Heterogeneous migratable kernels

As I understand it, when multiple processes want to use the OpenCL devices on a system, access is mutually exclusive and first-come-first-serve, and a device will be idled if the host process is being pre-empted by the task scheduler. This is probably far from optimal, and will probably happen regularly if OpenCL ever becomes popular enough.

For my master’s thesis, I’m planning to develop a system called Heterogeneous Processes on Heterogeneous Processing Units (HPHPU), which will make better multitasking for OpenCL programs possible. It will act as an added layer between OpenCL and the applications; it will ensure that all applications use a context that includes all devices on the system, and dynamically assign kernels to devices, based on both load balancing and performance considerations. It’ll also be able to set CPU affinities so that devices aren’t unnecessarily blocked waiting for a host process.

However, I’m concerned about backward compatibility. If an OpenCL app assumes its device choice has been respected, this may lead to the wrong device-specific optimizations, and to the use of non-existent features that then have to be implemented in software, and to clCreateProgramFromBinary() calls that have to go through a decompiler. How common and problematic are these issues likely to be in practice?

We also need a way to tell the application which device(s) we’ve chosen for a particular kernel, and alert it if we migrate the kernel. It would also be useful if the application could supply hints saying, say, “This kernel’s performance will be about 1500 work items per second on device A, 2200 on device B, or 1800 on device C.” How much of an extension would these features be?
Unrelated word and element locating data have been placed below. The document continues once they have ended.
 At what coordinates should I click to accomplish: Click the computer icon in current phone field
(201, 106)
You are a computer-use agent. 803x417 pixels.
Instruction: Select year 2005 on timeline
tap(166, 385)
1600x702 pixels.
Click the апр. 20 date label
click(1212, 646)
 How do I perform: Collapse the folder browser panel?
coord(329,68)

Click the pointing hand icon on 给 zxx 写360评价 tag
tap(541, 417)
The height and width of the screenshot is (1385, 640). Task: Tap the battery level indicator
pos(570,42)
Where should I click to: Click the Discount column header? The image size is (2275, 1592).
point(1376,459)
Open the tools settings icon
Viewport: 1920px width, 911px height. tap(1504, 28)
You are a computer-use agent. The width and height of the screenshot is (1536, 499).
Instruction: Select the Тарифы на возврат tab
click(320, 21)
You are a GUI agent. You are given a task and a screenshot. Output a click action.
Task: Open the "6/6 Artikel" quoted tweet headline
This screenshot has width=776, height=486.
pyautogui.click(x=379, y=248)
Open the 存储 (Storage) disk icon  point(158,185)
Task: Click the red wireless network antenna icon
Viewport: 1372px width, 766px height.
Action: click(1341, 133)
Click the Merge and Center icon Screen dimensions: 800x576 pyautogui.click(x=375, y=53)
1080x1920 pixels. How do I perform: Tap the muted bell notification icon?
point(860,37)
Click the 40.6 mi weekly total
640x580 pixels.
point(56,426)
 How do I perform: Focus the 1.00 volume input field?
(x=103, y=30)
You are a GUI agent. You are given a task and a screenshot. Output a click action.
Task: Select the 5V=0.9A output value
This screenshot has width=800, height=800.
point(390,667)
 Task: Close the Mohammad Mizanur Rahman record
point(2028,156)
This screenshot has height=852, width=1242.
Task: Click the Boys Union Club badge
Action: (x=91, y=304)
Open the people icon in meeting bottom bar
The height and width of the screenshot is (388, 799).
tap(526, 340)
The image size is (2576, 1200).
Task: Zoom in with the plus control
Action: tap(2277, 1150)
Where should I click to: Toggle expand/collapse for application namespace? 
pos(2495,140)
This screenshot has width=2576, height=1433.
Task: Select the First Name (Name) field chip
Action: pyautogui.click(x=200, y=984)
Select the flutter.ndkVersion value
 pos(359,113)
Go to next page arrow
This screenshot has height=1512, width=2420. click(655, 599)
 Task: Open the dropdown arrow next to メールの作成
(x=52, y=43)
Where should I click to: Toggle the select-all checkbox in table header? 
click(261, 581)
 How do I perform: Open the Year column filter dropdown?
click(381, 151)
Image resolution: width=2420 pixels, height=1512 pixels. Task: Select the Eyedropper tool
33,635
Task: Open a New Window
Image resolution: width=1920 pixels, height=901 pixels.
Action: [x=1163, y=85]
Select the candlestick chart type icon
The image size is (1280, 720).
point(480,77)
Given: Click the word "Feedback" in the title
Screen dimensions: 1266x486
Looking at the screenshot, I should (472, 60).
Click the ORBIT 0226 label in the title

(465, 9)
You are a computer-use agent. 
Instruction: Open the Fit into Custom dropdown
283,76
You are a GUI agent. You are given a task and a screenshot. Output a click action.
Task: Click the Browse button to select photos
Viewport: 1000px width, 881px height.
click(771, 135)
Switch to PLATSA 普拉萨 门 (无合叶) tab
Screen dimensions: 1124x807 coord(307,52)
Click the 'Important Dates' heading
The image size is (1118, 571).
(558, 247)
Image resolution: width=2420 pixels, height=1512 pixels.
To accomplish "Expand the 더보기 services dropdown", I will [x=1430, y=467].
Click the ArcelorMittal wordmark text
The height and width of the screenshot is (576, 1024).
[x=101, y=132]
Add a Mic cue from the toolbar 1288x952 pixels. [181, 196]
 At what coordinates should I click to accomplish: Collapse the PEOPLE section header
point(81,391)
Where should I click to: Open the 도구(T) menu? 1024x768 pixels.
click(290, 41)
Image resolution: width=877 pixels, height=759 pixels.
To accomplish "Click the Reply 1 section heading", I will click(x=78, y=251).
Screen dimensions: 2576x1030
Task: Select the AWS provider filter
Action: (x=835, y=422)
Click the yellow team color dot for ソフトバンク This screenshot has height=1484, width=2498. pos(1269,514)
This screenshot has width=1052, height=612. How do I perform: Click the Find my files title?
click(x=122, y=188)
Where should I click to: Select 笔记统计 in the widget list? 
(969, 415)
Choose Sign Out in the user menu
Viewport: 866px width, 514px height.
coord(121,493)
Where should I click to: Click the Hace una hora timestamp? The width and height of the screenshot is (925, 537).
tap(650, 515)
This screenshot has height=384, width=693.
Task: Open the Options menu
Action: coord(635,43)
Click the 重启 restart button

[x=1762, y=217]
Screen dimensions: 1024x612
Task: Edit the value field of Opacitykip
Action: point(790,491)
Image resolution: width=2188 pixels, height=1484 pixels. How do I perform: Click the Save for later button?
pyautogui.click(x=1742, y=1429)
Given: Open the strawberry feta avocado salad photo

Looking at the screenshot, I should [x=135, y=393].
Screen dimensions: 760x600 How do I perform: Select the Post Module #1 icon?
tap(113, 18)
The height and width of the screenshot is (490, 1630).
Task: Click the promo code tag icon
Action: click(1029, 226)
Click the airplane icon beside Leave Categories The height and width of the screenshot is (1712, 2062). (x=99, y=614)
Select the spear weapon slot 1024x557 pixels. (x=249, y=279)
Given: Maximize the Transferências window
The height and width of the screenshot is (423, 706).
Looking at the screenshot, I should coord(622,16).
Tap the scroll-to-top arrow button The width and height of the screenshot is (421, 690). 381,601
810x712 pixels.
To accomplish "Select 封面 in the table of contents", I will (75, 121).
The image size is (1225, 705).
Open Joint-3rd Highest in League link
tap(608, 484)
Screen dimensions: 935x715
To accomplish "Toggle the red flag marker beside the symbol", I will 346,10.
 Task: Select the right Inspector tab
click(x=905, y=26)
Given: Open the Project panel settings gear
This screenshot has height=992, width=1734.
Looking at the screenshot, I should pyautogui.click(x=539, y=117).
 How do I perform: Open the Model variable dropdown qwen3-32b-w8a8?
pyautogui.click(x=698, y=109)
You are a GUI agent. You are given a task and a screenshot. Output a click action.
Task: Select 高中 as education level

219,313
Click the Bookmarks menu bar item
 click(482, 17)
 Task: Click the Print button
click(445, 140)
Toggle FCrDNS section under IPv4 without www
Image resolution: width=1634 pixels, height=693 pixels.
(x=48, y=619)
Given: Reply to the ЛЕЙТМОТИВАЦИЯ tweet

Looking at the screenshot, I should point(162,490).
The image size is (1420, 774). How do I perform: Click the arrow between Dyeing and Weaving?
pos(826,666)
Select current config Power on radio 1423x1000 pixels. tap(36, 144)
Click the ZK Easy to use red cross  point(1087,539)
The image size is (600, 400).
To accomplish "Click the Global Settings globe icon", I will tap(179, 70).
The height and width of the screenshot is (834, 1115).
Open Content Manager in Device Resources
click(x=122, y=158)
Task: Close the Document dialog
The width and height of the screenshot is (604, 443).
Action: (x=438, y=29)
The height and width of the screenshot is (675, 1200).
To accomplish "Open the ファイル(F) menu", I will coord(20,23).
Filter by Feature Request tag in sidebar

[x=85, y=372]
As I understand it, when multiple processes want to use the OpenCL devices on a system, access is mutually exclusive and first-come-first-serve, and a device will be idled if the host process is being pre-empted by the task scheduler.

Friendly advice: if you are going to write a master thesis on a subject, it is a good idea to make sure that your assumptions are correct before you start.

How common and problematic are these issues likely to be in practice?

You can simply list them as limitations of your work in your master’s thesis. In my experience, theses are not expected to deal with all the intricacies of production software.

“This kernel’s performance will be about 1500 work items per second on device A, 2200 on device B, or 1800 on device C.”

Notice that if that information was available to the application, it could do some forms of load balancing by itself.